An article in the NY Times demonstrates just how difficult it is for those living in rural areas of an already extremely impoverished country to improve their standards of living. The article discusses the recent discovery of coal in Mozambique and how such a discovery will provide a massive economic boom for the country. However, the money that would flow in from the mega-project ($6 billion) will hardly help improve the livelihood of its residents, according to a report by USAID that was addressed in the article.
The untapped coal was discovered in an area where already many people were living. In order to extract the coal, all of the people living there had to move. Most of the villagers thought this project would bring jobs and a brighter future. Instead they were moved 25 miles away and are faring worse than they were before.

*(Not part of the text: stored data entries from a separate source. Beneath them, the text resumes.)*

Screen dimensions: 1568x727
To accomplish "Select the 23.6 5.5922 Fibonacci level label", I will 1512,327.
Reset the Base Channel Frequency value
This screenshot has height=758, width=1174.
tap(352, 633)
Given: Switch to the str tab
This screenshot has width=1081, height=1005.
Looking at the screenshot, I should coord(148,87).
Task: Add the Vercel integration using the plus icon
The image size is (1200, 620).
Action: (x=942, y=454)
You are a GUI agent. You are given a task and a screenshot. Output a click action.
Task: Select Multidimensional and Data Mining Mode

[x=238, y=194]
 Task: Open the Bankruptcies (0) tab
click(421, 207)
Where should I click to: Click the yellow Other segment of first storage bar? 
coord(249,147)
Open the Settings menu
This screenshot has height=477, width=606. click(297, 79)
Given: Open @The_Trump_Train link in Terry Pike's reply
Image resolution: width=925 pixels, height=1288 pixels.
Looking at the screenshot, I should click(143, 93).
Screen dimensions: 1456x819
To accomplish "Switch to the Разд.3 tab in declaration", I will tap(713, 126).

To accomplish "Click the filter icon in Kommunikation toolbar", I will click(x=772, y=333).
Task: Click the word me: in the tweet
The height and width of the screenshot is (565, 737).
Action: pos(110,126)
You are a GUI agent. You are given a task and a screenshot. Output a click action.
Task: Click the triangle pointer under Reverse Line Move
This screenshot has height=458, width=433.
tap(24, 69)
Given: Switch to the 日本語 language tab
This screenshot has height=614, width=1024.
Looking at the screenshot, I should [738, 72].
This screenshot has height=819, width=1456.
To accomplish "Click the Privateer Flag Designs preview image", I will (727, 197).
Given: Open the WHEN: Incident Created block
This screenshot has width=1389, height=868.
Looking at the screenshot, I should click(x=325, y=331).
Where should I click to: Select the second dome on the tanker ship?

While I was reading the article, I kept wondering how people who live so far below the poverty line in countries rich with resources can use ICTs to their benefit. In the case of Mozambique, it seemed almost intangible for many communities to ever reach a point in which they could seriously benefit from ICTs. It also begged the question of how we can exploit the natural riches of a country and then channel the resources derived from such in order to benefit those who most deserve it – something that seems is taking a very long time to actually happen.
Even though the article didn’t directly address ICTs, it was nonetheless a serious indicator of some of the obstacles facing ICT4D, especially in the “bottom billion” countries. After having discussed the digital divide in class, it was clear that there are still so many places not even close to being able to close the gap – especially the rural and marginalized.